There were 50 households, of which 14.0% had children under the age of 18 living with them, 52.0% were married couples living together, 10.0% had a female householder with no husband present, and 38.0% were non-families. 26.0% of all households were made up of individuals, and 18% had someone living alone who was 65 years of age or older. The average household size was 1.96 and the average family size was 2.29.

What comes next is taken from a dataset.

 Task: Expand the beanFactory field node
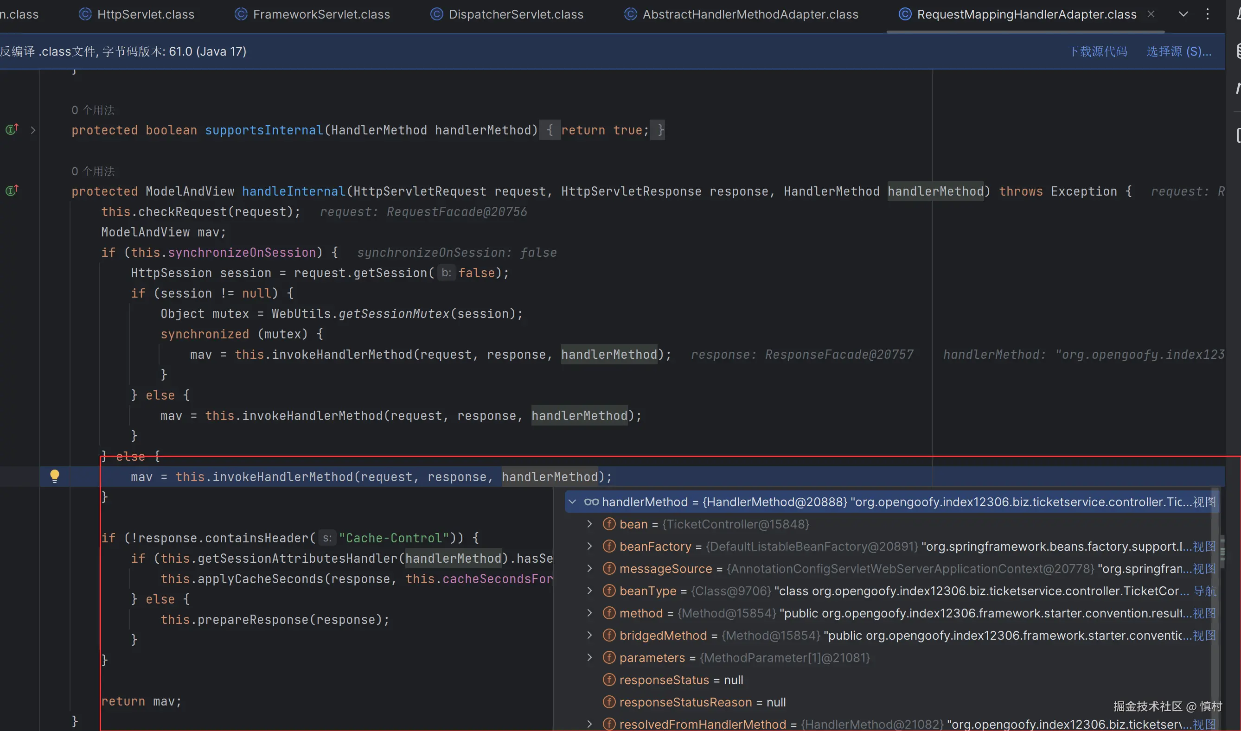click(589, 546)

The median age in the town was 54.5 years. 10.2% of residents were under the age of 18; 2% were between the ages of 18 and 24; 17.2% were from 25 to 44; 38.8% were from 45 to 64; and 31.6% were 65 years of age or older. The gender makeup of the town was 53.1% male and 46.9% female.

===2000 census===
As of the census of 2000, there were 114 people, 51 households, and 34 families living in the town. The population density was 2.3 people per square mile (0.9/km^{2}). There were 150 housing units at an average density of 3.0 per square mile (1.2/km^{2}). The racial makeup of the town was 97.37% White, 1.75% Native American, and 0.88% from two or more races.

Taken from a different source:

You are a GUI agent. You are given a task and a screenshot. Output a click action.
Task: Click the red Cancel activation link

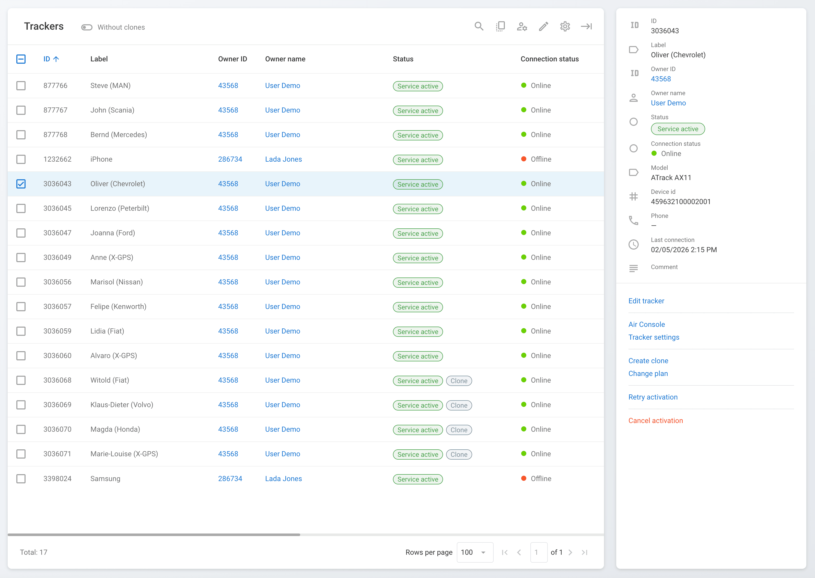click(x=655, y=420)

There were 51 households, out of which 27.5% had children under the age of 18 living with them, 52.9% were married couples living together, 9.8% had a female householder with no husband present, and 33.3% were non-families. 27.5% of all households were made up of individuals, and 9.8% had someone living alone who was 65 years of age or older. The average household size was 2.24 and the average family size was 2.74.

In the town, the population was spread out, with 25.4% under the age of 18, 2.6% from 18 to 24, 23.7% from 25 to 44, 28.1% from 45 to 64, and 20.2% who were 65 years of age or older. The median age was 44 years. For every 100 females, there were 93.2 males. For every 100 females age 18 and over, there were 97.7 males.

The median income for a household in the town was $21,667, and the median income for a family was $20,833. Males had a median income of $21,750 versus $23,750 for females. The per capita income for the town was $11,314. There were 34.4% of families and 38.5% of the population living below the poverty line, including 46.7% of under eighteens and 23.5% of those over 64.

==Education==
It is in the Wesley School District.

Wesley Elementary's peak enrollment was 25. Enrollment declined, and from about 2008 to 2023 there were three times that entities tried to shutter the school. In the 2021-2022 school year, it had eight students. That year, the school board voted to close the school, but residents in a referendum voted to keep the school open on a 39-24 basis. The following year, it had four students. As of 2023 the Wesley district pays high schools to take in its students as Wesley does not have its own high school.